Seems you should start with optimize() instead of -gmm-, as you are
just minimizing the sum of squared deviations from targets at the
region level. Or am I still misunderstanding this exercise?
On Fri, Jun 28, 2013 at 10:08 PM, Vladimír Hlásny <[email protected]> wrote:
> Thanks for responding, Austin.
>
> The full reference is: Korinek, Mistiaen and Ravallion (2007), An
> econometric method of correcting for unit nonresponse bias in surveys,
> J. of Econometrics 136.
>
> My sample includes 12000 responding households. I know their income,
> and which of 2500 regions they come from. In addition, for each
> region, I know the number of non-responding households. I find the
> coefficient on income by fitting estimated regional population to
> actual population:
>
> P_i = logit f(income_i,theta)
> actual_j = responding_j + nonresponding_j
> theta = argmin {sum(1/P_i) - actual_j}
>
> Response probability may not be monotonic in income. The logit may be
> a non-monotonic function of income.
>
> Thanks for any thoughts on how to estimate this in Stata, or how to
> make my 'trick' (setting 12000-2500 hhd-level residuals manually to
> zero) work better.
>
> Vladimir
>
> On Sat, Jun 29, 2013 at 1:49 AM, Austin Nichols <[email protected]> wrote:
>> Vladimír Hlásny <[email protected]>:
>> As the FAQ hints, if you don't provide full references, don't expect
>> good answers.
>>
>> I don't understand your description--how are you running a logit of
>> response on income, when you only have income for responders?
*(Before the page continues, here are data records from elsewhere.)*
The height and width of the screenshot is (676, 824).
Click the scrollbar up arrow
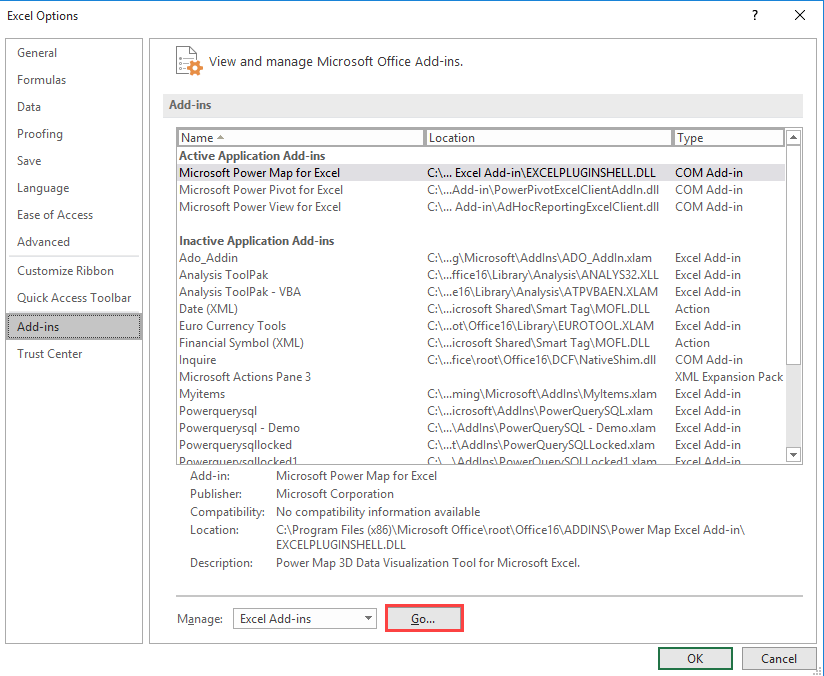[795, 137]
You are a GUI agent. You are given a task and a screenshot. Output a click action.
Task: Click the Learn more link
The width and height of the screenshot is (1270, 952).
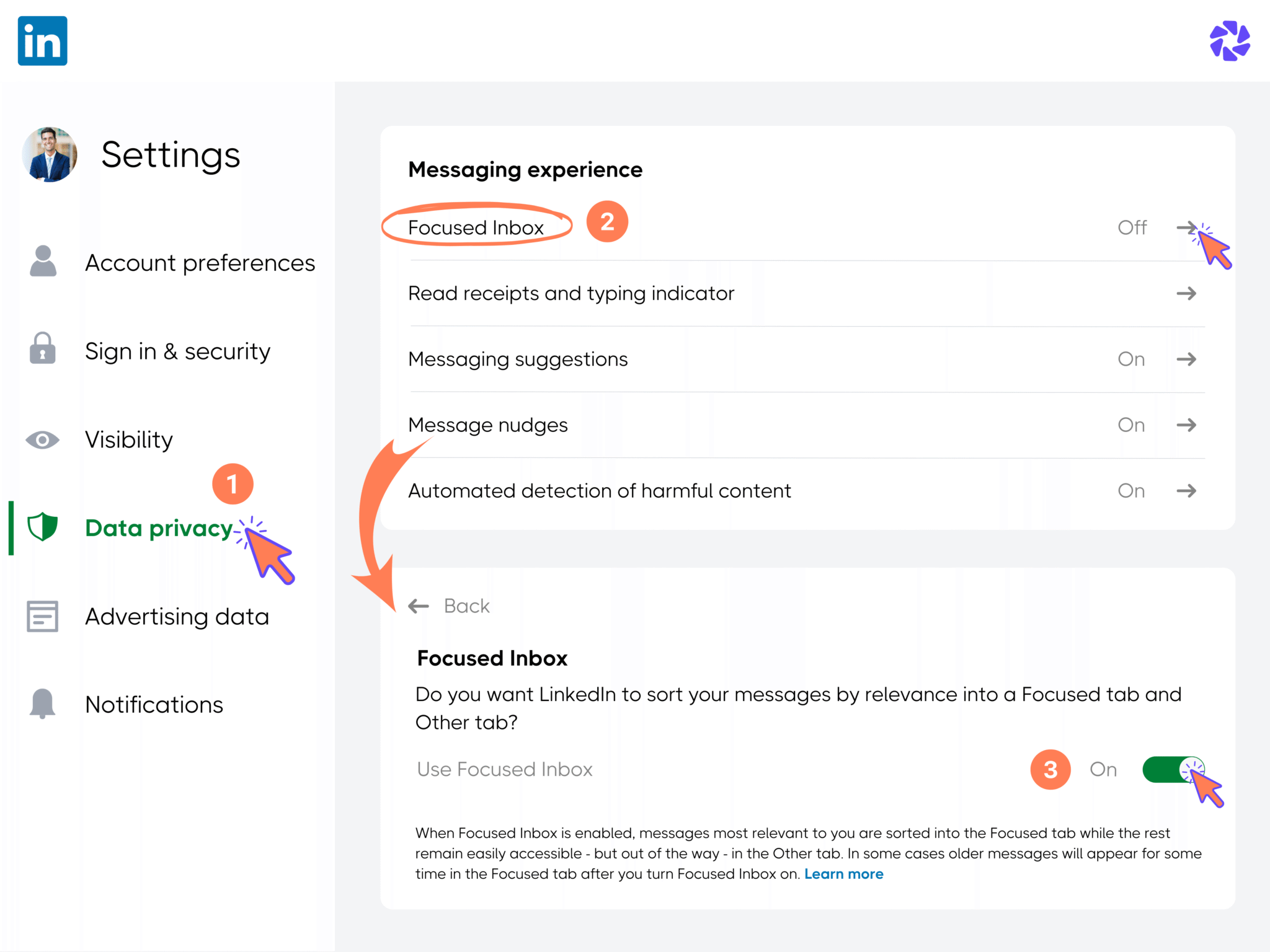click(x=844, y=874)
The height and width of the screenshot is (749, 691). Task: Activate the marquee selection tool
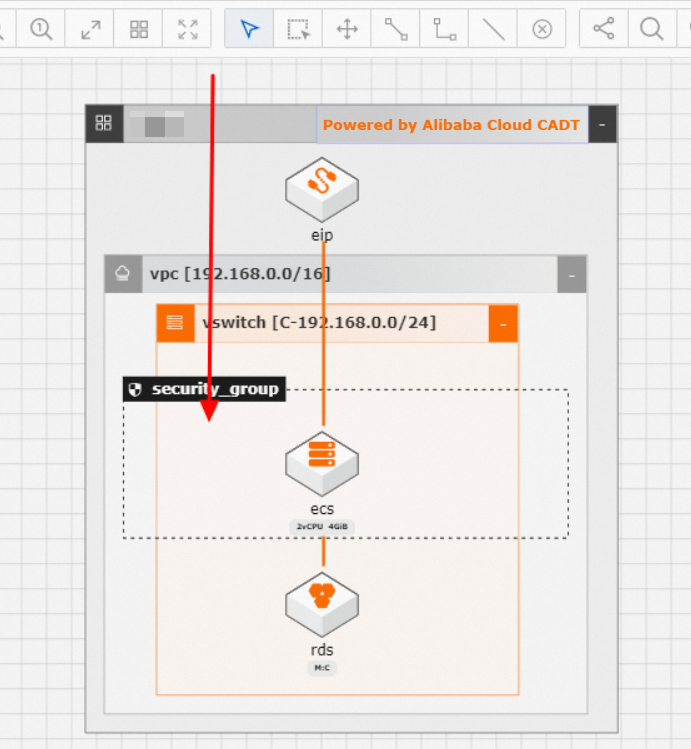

Can you
>> give a sense of what the data looks like?
>>
>> On another topic, why would anyone expect response probability to be
>> monotonic in income?
>>
>> On Fri, Jun 28, 2013 at 10:05 AM, Vladimír Hlásny <[email protected]> wrote:
>>> Hi,
>>> I am using a method by Korinek, Mistiaen and Ravallion (2007) to
>>> correct for unit-nonresponse bias. That involves estimating
>>> response-probability for each household, inferring regional
>>> population from these probabilities, and fitting against actual
>>> regional populations. I must use household-level data and region-level
>>> data simultaneously, because coefficients in the household-level model
>>> are adjusted based on fit of the regional-level populations.
>>>
>>> I used a trick - manually resetting residuals of all but
>>> one-per-region household - but this trick doesn't produce perfect
>>> results. Please find the details, remaining problems, as well as the
>>> Stata code described below. Any thoughts on this?
>>>
>>> Thank you for any suggestions!
>>>
>>> Vladimir Hlasny
>>> Ewha Womans University
>>> Seoul, Korea
>>>
>>> Details:
>>> I am estimating households' probability to respond to a survey as a
>>> function of their income. For each responding household (12000), I
>>> have data on income. Also, at the level of region (3000), I know the
>>> number of responding and non-responding households.
>>>
>>> I declare a logit equation of response-probability as a function of
>>> income, to estimate it for all responding households.
>>>
>>> The identification is provided by fitting of population in each
>>> region. For each responding household, I estimate their true mass as
>>> the inverse of their response probability. Then I sum the
>>> response-probabilities for all households in a region, and fit it
>>> against the true population.
>>>
>>> Stata problem:
>>> I am estimating GMM at the regional level. But, to obtain the
>>> population estimate in each region, I calculate response-probabilities
>>> at the household level and sum them up in a region. This region-level
>>> fitting and response-probability estimation occurs
>>> simultaneously/iteratively -- as logit-coefficients are adjusted to
>>> minimize region-level residuals, households response-probabilities
>>> change.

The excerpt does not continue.